À quoi sert la gestion de la couleur ?
5 décembre 2023

Il n’y a rien de plus frustrant que de passer du temps à retoucher ses photographies, affiner leurs contrastes et leurs couleurs, pour qu’au final, elles ne s’affichent ou ne s’impriment pas comme on l’imaginait. Pour éviter ce désagrément, il faut adopter une démarche conforme aux règles de gestion de la couleur. 

Photo de couleurs

Les espaces colorimétriques 

Quoi que l’on fasse, tous les écrans ne possèdent pas le même espace colorimétrique, c’est à dire la même intensité lumineuse et la même variété de couleurs, et l’impression sur papier ne pourra pas reproduire toute la dynamique affichée sur un écran. Néanmoins, la gestion de la couleur en photographie permet d’en contrôler le comportement et de s’assurer qu’à chaque étape du flux de travail, on exploite au mieux les possibilités de chaque périphérique. 
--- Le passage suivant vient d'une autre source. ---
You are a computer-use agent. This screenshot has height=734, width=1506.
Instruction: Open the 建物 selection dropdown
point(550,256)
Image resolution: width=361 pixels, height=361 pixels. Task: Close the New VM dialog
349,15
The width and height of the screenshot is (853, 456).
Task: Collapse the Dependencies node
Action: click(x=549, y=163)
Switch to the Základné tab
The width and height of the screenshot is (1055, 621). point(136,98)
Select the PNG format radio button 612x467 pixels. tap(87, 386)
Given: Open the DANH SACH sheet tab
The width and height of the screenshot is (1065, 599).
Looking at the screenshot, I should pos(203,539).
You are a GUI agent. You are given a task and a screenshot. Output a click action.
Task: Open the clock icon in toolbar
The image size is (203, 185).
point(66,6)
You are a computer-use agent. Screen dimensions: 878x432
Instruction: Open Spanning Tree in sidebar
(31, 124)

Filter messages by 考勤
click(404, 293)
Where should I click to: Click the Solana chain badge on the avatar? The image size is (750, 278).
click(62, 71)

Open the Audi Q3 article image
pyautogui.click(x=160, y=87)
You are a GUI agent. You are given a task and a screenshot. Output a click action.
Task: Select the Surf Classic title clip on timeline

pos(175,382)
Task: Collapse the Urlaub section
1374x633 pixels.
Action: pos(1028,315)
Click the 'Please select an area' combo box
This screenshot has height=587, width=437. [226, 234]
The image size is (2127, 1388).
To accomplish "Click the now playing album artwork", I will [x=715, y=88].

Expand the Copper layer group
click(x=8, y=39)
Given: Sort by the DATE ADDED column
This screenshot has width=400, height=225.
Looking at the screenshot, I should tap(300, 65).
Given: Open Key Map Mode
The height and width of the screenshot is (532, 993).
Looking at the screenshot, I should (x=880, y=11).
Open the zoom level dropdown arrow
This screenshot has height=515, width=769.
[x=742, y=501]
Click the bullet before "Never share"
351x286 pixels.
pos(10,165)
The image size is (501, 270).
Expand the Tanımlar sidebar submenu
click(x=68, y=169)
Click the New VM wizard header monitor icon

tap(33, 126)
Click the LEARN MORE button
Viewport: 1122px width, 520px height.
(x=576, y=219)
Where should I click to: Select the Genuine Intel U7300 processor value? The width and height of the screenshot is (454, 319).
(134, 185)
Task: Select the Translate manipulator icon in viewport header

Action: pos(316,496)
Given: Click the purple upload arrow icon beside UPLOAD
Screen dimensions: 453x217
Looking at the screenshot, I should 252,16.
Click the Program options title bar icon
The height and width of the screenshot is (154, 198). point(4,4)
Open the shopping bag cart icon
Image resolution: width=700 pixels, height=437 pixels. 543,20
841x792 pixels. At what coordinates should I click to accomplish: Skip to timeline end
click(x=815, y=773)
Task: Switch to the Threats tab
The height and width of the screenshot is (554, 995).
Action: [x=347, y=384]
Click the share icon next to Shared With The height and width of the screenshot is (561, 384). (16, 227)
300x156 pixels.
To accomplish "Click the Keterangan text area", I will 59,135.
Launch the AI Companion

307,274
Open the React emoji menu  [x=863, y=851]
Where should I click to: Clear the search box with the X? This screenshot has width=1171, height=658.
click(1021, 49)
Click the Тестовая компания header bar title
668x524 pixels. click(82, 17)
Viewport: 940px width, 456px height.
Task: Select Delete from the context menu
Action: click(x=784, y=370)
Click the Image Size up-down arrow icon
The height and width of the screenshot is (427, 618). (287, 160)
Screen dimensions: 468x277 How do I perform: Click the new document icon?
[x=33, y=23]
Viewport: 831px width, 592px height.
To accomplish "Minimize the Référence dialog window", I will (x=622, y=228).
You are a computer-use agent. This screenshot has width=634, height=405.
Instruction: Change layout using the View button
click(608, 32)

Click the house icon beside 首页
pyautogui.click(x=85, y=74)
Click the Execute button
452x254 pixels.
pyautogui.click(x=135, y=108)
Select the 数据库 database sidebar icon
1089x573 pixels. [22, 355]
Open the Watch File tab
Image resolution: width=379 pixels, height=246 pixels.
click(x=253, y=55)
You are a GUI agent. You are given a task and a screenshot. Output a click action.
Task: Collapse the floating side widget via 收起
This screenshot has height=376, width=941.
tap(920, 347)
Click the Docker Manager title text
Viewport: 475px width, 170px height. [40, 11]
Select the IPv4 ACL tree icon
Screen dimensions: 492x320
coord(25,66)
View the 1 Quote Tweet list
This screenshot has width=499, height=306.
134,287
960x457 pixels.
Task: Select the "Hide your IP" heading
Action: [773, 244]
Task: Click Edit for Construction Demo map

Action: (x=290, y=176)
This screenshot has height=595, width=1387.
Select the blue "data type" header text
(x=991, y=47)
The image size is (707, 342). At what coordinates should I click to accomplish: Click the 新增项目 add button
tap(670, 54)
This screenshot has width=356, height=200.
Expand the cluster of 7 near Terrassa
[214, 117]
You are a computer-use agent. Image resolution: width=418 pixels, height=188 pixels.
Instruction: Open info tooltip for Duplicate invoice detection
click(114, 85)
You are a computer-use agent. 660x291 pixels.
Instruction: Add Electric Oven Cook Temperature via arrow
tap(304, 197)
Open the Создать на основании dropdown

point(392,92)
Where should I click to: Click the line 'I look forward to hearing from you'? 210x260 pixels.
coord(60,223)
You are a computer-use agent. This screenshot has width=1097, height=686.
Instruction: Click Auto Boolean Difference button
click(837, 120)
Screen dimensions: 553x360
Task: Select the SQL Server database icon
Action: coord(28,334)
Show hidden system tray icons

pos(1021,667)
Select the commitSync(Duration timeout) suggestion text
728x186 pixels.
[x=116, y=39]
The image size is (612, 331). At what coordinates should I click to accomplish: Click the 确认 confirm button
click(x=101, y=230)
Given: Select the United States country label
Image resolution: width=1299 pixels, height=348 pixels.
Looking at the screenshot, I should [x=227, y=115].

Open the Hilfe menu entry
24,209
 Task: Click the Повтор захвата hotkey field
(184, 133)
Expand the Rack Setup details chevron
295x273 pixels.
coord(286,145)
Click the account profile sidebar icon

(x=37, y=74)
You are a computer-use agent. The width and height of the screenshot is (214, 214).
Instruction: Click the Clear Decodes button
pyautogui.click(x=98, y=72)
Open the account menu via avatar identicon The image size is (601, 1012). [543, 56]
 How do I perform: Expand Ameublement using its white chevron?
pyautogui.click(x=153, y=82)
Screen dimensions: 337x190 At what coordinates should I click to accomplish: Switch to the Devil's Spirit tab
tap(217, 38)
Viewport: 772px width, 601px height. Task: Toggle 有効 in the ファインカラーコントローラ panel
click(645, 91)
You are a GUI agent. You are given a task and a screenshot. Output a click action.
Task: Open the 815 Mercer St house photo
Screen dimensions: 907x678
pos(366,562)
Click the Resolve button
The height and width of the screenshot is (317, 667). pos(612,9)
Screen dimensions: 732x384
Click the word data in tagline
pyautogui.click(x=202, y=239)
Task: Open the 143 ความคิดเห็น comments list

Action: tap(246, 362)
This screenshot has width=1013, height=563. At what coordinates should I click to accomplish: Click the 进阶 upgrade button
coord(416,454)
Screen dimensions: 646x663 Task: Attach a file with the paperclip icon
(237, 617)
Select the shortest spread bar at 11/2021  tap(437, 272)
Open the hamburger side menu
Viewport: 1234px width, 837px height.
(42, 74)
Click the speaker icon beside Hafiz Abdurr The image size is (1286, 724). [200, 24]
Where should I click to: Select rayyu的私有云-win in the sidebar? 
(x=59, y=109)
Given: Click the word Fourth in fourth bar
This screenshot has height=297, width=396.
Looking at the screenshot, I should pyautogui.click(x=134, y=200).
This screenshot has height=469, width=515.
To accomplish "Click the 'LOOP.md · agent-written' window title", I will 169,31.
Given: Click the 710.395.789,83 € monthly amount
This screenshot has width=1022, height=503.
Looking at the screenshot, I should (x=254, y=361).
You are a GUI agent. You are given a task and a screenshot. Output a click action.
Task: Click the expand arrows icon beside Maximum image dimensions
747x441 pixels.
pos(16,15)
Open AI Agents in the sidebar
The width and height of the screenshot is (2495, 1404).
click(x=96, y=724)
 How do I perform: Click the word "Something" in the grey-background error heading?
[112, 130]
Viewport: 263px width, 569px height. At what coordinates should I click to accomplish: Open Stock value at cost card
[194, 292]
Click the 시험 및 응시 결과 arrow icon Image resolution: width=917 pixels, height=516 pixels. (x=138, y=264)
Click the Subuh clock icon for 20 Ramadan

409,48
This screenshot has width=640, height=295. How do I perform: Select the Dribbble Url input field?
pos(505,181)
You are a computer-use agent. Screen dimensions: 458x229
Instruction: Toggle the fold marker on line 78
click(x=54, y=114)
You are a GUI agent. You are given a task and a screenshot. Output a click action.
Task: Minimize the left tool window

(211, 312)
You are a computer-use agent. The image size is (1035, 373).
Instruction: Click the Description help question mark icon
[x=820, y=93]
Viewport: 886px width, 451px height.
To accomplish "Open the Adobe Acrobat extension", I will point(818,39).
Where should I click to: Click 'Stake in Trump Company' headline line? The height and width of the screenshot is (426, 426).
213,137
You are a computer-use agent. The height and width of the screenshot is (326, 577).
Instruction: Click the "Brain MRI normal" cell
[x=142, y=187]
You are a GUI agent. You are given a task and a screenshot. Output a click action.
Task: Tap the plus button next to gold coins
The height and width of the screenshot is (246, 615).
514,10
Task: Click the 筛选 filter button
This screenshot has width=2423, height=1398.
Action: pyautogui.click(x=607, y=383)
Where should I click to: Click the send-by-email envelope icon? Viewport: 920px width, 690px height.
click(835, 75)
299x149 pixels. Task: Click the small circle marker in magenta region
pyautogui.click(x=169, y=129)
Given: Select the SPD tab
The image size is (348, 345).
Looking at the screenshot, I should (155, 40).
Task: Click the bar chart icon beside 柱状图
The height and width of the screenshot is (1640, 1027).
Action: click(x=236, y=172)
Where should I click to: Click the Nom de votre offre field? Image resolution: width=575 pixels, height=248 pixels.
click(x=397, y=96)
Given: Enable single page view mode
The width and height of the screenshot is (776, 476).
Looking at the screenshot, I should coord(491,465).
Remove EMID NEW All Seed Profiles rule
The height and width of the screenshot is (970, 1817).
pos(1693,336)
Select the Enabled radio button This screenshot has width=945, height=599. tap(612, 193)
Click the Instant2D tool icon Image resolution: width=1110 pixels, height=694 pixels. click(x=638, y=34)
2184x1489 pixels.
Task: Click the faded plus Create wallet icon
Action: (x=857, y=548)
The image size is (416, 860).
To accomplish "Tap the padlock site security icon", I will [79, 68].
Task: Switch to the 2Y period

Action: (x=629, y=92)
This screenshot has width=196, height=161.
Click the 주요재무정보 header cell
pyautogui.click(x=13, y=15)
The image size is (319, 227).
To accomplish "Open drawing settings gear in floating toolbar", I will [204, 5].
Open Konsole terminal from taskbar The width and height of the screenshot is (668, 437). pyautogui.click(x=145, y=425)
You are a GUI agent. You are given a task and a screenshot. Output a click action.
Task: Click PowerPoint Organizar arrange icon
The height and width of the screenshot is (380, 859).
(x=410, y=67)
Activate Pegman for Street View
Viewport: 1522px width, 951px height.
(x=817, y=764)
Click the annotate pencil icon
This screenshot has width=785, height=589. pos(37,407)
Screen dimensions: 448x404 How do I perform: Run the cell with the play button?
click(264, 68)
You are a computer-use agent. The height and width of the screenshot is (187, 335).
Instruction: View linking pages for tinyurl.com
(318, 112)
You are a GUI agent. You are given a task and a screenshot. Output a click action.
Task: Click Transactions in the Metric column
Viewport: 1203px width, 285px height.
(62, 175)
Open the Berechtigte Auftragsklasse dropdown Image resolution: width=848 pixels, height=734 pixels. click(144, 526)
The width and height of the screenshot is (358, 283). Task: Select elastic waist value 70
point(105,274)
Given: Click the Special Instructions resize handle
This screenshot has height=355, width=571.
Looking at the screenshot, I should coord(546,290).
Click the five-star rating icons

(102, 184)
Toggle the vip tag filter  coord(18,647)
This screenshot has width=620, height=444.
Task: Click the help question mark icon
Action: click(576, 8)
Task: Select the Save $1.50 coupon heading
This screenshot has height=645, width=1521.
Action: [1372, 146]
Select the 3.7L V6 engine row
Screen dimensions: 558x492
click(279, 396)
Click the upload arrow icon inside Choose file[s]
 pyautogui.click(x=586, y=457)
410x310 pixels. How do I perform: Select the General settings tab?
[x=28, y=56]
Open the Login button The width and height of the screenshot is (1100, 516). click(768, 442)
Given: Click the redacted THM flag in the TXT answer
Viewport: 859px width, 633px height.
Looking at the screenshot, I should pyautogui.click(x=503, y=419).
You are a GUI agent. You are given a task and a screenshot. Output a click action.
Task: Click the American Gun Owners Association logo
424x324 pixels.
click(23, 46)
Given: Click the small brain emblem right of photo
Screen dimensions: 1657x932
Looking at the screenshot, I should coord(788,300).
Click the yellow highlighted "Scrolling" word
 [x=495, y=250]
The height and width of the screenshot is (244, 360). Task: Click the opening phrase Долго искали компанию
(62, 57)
Cette démarche commence dès la prise de vue, lorsqu’on photographie des sujets dont la justesse colorimétrique est primordiale – en reproduction de tableau, de document ou pour de la photo de produit par exemple. Ajouter une charte de couleur normalisée à de son sujet pour appliquer un profil de rendu garantissant une juste reproduction des couleurs est un premier pas dans un flux de travail cohérent. 

 

Les profils ICC 

L’étape suivante consiste à s’assurer que l’on utilise un écran fiable dans son affichage et que ses images apparaîtront correctement sur d’autres périphériques. Pour cela, il faut procéder au calibrage de l’écran, c’est à dire le placer dans des conditions optimales de luminosité et de contraste, et réaliser son profil colorimétrique, également appelé gamut, à l’aide d’un instrument de mesure : le colorimètre. En mesurant toute une série de plages colorées aux caractéristiques définies, le colorimètre et son logiciel attenant vont pouvoir comparer les couleurs affichées à celles attendues et dresser une table de correspondance appelée Profil ICC. 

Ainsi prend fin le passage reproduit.